(Excerpted text)
* * * *

Determine the perimeter and area of the given shape. All lengths are measured in metres. ### Determine the perimeter of the shape.

To find the perimeter of the shape, we need to find the sum of the lengths of the sides. Choose a starting point on the shape and then add the lengths of the sides:

Starting at the top right corner and moving in a clockwise direction:

$\text{Perimeter } = 7 + 2 + 5 + 5 + 2 + 7 = 28$

The perimeter of the shape is $$28 \text{ m}$$.

### Find the area of the shape.

To calculate the area, we divide the shape into two rectangles. \begin{align} \text{Area of shape } &= \text{area of green rectangle + area of blue rectangle} \\ &= (l \times b) + (l \times b) \\ &= (5 \times 2) + (7 \times 2) \\ &= 10 + 14 \\ &= 24 \\ \end{align}

The area of the shape is $$24 \text{ m}^2$$.

The perimeter of the shape is $$28 \text{ m}$$ and the area is $$24 \text{ m}^2$$.

## Worked example 16.18: Calculating the area of a polygon

In the diagram below, $$WZ = 12 \text{ m}, YZ = 5 \text{ m}, XY = 8 \text{ m}$$, and $$WY = 13 \text{ m}$$. Calculate the area and perimeter of quadrilateral $$WXYZ$$. Give your answer correct to one decimal place. ### Divide the shape into two right-angled triangles.

We can divide the area of the quadrilateral into two right-angled triangles, $$\triangle WXY$$ with $$\angle X = 90°$$ and $$\triangle WYZ$$ with $$\angle Z = 90°$$. ### Calculate the area of $$\triangle WYZ$$.

\begin{align} \text{Area of } \triangle WYZ &= \frac{1}{2}(b \times h) \\ &= \frac{1}{2}(5 \times 12) \\ &= \frac{1}{2}60 \\ &= 30 \\ \text{Area of } \triangle WYZ &= 30 \text{ m}^2 \end{align}

### Calculate the area of $$\triangle WXY$$.

For this triangle, we do not know the perpendicular height ($$XW$$), so we need to use the theorem of Pythagoras to calculate the length of $$XW$$:

\begin{align} WX^2 + XY^2 &= WY^2 \text{ (Pythagoras)} \\ WX^2 &= WY^2 − XY^2 \\ &= 13^2 − 8^2 \\ &= 169 − 64 \\ &= 105 \\ \therefore WX &= \sqrt{105} \end{align}

Now that we know the perpendicular height, we can calculate the area of $$\triangle WXY$$:

\begin{align} \text{Area of } \triangle WXY &= \frac{1}{2}(b \times h) \\ &= \frac{1}{2}(8 \times \sqrt{105}) \\ &= 4 \sqrt{105} \\ &= 4 \sqrt{105} = \text{40,9} \text{ m}^2 \end{align}

### Calculate the perimeter of $$WXYZ$$.

\begin{align} \text{Perimeter } WXYZ &= 12 + 5 + 8 + \sqrt{105} \\ &= \text{35,2} \\ &= \text{35,2} \text{ m} \end{align}

\begin{align} \text{Area of } WXYZ &= \text{area of } \triangle WYZ + \text{area of } \triangle WXY \\ &= 30 + \text{40,9} \\ &= \text{71,0} \text{ m}^2 \\ \text{Perimeter } WXYZ &= \text{35,2} \text{ m} \end{align}

* * * *

(Entries provided)
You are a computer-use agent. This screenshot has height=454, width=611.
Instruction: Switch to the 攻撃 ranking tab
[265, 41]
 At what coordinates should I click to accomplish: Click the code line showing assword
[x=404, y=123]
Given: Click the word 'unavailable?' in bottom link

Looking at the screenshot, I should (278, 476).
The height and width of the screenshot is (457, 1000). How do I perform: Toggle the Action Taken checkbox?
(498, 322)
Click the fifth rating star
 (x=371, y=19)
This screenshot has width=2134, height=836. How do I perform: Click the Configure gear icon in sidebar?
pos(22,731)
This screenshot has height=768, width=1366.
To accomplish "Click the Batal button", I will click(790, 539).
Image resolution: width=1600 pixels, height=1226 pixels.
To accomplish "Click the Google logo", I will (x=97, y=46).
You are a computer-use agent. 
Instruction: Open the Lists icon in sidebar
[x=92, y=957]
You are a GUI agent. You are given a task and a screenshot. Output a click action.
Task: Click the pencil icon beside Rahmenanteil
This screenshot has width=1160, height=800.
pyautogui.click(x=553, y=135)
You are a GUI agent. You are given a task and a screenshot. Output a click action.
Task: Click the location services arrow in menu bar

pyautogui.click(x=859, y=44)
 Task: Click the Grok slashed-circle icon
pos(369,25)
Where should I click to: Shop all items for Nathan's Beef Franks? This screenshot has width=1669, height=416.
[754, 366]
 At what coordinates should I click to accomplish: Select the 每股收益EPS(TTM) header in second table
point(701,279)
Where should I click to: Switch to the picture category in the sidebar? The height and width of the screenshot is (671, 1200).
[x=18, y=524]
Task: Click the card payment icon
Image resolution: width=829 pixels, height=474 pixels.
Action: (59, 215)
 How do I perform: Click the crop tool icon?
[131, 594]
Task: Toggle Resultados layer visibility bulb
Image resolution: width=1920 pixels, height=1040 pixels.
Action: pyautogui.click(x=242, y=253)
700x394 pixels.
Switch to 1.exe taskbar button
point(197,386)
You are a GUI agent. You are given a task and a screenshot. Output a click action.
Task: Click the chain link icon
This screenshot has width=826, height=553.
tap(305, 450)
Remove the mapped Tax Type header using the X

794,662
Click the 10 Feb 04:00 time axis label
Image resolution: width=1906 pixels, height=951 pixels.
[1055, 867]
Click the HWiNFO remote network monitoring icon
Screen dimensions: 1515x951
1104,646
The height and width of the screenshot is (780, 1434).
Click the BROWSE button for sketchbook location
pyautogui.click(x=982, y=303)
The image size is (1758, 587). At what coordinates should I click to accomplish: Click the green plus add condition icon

* * * *

(What is required) In the geometry text, why is the theorem of Pythagoras used when finding the area of triangle WXY? These items come from a different source than the text.

(The answer) The perpendicular height XW of that triangle is not known, so it has to be calculated before the area can be found. Using Pythagoras, WX² = 13² − 8² = 105, which gives WX = √105.